Spending Your Identity: Can Money Buy Happiness After All?

It could seem obvious to spend in ways that make us happy. So why do we sometimes make purchases that don’t?


According to Gladstone, consumption is often driven by what others are doing. “A lot of people feel pressure from friends or family or social groups to spend in a certain way,” says Gladstone. “They may not spend in a way that matches their personality.” It could be that introverts, for example, living in a predominantly extroverted society, feel pressured to spend in ways that don’t fit. However, the interactions between personality and environment are complex, so it’s difficult to know with certainty.

He adds that having cash in the bank does make life easier. While this research applies to a wide range of income levels, it doesn’t apply to people with very low incomes. Below a certain level, every dollar goes toward necessities.

MEMORY LANE

If we’re fortunate enough to have some income that is discretionary, it seems worth considering how we spend it. Most people likely need an individual mix of material goods and pure experiences.
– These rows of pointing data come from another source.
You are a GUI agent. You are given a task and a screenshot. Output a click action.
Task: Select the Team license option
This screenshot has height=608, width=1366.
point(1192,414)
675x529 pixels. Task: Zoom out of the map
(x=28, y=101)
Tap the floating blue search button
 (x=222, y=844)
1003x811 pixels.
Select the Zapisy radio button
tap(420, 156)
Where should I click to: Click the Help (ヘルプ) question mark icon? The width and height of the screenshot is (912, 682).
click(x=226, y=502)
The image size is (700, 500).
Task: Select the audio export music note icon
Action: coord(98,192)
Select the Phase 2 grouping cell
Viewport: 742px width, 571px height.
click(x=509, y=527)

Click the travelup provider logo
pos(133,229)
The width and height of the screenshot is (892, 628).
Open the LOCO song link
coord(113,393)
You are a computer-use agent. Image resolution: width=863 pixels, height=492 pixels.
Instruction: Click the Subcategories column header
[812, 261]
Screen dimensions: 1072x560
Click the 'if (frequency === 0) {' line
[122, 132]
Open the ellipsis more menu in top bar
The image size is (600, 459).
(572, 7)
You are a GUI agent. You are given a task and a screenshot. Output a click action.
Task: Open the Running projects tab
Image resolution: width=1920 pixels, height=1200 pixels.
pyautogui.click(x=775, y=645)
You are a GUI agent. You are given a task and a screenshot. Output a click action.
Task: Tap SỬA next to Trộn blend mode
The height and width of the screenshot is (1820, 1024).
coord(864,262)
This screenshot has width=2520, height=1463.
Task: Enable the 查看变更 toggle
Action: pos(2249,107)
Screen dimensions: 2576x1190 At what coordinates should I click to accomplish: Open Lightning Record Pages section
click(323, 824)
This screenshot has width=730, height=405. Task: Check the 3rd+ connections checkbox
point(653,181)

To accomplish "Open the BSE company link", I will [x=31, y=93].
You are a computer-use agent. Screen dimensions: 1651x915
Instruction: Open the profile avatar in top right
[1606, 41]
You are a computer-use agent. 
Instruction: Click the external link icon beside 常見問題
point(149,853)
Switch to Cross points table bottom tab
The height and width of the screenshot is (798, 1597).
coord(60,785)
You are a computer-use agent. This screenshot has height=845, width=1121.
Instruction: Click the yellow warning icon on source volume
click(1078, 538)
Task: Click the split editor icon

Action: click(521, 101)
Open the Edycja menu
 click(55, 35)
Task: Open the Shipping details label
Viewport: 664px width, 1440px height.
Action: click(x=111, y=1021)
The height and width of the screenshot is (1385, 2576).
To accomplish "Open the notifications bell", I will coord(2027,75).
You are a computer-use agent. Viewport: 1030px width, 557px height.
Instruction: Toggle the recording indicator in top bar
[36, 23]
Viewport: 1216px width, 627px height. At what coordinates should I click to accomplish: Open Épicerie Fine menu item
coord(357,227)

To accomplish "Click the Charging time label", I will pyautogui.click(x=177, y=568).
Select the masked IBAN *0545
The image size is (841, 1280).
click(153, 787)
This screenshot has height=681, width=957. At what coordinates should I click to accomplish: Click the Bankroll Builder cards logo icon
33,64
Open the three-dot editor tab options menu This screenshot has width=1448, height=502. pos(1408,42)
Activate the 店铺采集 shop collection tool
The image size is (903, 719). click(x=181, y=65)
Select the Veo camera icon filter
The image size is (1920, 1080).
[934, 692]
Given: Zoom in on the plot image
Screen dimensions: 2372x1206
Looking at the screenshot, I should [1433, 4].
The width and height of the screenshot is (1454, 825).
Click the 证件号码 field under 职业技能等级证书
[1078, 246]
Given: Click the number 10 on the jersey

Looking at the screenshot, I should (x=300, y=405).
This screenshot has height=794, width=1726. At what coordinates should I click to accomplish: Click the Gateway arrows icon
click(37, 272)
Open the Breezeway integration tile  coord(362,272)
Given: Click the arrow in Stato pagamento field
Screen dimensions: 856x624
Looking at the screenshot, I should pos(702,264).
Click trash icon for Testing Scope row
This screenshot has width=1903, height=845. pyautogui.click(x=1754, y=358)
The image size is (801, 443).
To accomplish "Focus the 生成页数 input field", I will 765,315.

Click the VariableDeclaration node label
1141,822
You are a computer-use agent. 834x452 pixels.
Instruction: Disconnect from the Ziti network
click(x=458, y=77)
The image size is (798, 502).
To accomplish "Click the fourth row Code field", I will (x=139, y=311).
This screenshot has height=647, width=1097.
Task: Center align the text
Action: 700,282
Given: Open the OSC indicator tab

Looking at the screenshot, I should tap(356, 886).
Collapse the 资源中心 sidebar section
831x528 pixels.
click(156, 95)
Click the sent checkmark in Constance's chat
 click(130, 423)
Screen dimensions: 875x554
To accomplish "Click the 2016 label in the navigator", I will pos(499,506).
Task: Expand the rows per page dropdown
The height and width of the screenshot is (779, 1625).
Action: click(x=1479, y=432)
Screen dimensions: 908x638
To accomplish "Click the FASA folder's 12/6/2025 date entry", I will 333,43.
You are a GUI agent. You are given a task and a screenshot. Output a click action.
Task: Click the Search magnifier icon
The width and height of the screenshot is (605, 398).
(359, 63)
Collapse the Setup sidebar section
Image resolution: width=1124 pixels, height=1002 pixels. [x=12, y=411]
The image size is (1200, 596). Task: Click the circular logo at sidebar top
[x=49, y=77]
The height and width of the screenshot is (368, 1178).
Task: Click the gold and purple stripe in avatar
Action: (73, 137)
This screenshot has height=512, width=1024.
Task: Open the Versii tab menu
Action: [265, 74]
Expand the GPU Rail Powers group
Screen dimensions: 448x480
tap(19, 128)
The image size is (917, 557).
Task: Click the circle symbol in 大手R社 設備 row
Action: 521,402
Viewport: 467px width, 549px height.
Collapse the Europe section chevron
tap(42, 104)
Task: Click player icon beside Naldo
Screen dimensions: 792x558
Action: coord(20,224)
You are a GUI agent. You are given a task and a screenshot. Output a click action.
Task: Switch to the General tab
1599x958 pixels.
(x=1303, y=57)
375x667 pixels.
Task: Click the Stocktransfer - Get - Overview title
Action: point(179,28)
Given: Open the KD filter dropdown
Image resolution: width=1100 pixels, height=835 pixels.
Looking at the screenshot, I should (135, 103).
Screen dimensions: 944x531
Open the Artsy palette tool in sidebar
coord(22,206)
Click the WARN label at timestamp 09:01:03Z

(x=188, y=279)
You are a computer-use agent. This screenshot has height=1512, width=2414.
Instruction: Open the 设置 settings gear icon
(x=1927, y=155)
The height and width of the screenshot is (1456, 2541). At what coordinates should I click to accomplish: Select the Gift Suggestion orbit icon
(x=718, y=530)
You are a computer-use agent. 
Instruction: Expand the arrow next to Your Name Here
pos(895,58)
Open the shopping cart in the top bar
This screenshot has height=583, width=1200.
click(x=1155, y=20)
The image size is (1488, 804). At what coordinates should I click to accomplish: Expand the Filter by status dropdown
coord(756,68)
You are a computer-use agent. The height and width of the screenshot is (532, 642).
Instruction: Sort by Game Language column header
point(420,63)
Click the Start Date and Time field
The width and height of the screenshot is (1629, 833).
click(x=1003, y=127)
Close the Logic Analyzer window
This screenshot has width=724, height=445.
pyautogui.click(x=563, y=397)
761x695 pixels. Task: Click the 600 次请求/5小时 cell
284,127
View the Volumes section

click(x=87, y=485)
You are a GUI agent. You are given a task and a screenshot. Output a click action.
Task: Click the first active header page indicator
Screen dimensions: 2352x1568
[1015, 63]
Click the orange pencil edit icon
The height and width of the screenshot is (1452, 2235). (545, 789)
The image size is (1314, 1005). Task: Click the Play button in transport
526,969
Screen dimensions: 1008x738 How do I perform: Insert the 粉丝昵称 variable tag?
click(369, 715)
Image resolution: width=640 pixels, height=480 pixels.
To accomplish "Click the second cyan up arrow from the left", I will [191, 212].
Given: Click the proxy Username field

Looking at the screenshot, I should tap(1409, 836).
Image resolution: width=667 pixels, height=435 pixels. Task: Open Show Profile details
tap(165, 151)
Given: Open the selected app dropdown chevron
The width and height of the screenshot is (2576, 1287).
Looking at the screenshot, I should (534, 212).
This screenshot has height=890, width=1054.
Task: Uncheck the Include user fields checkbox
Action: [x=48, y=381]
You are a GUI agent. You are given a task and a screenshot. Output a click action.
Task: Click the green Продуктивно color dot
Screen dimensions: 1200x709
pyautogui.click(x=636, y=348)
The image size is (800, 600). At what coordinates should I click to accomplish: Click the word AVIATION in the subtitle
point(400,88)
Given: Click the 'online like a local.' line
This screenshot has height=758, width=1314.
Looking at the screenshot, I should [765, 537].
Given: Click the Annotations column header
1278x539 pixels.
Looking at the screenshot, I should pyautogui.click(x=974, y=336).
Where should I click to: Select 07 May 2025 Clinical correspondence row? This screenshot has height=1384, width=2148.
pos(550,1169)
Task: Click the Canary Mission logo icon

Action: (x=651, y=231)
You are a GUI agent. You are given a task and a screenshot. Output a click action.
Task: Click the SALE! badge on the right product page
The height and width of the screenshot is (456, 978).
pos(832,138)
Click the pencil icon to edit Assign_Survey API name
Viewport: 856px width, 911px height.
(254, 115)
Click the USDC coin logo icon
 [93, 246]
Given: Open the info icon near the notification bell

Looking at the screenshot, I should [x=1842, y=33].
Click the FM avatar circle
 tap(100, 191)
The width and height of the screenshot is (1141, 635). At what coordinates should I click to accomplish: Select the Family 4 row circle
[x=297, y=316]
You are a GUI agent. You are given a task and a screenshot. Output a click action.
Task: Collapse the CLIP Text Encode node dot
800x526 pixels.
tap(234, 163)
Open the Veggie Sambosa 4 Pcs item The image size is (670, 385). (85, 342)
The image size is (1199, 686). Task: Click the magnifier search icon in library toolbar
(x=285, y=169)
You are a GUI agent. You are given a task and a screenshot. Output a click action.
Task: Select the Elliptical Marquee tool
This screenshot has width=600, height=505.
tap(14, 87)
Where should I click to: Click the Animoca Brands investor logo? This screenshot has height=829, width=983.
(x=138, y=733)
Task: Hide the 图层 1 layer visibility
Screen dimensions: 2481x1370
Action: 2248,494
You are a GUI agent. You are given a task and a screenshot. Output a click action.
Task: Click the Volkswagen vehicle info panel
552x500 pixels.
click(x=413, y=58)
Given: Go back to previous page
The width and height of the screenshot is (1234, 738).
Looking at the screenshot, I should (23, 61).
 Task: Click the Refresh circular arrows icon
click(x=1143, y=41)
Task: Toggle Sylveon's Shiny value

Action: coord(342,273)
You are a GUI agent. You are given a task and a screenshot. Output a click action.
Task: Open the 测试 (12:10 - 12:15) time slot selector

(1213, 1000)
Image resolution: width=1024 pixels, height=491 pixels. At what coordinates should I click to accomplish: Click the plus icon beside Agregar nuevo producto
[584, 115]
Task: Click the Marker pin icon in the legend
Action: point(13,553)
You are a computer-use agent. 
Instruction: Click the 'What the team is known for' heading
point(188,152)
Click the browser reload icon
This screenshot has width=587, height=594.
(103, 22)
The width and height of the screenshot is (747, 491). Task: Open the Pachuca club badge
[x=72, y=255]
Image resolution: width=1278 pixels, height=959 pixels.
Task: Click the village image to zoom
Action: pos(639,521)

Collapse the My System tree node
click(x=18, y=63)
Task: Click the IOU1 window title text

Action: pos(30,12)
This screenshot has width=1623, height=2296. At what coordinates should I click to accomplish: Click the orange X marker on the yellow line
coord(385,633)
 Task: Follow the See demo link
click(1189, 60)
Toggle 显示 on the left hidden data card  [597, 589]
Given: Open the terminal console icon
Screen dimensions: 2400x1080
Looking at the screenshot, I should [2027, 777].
Some would benefit more from purchasing things, while others will cherish memories of an event.

Yet the differences between experiential and material purchases raise another important question: What could all this mean for our communities?

Carter believes the implications are far-reaching. “When you spend money on an experience, you’re often spending money in your community,” says Carter. “When you’re buying possessions, you’re often leaving the community.” Doing good in society is not merely a matter of pursuing happiness, but involves seeking meaning and connecting to others. “If everybody spent money locally — at restaurants or concerts — that would also help foster a sense of community because you’re out among people.”


Whatever your preferences, it seems wise to spend in ways that reflect who you are as a person. If you ever wish to take a trip down memory lane, you’ll get to experience it all again. And it will be as good — if not better — than the first time around.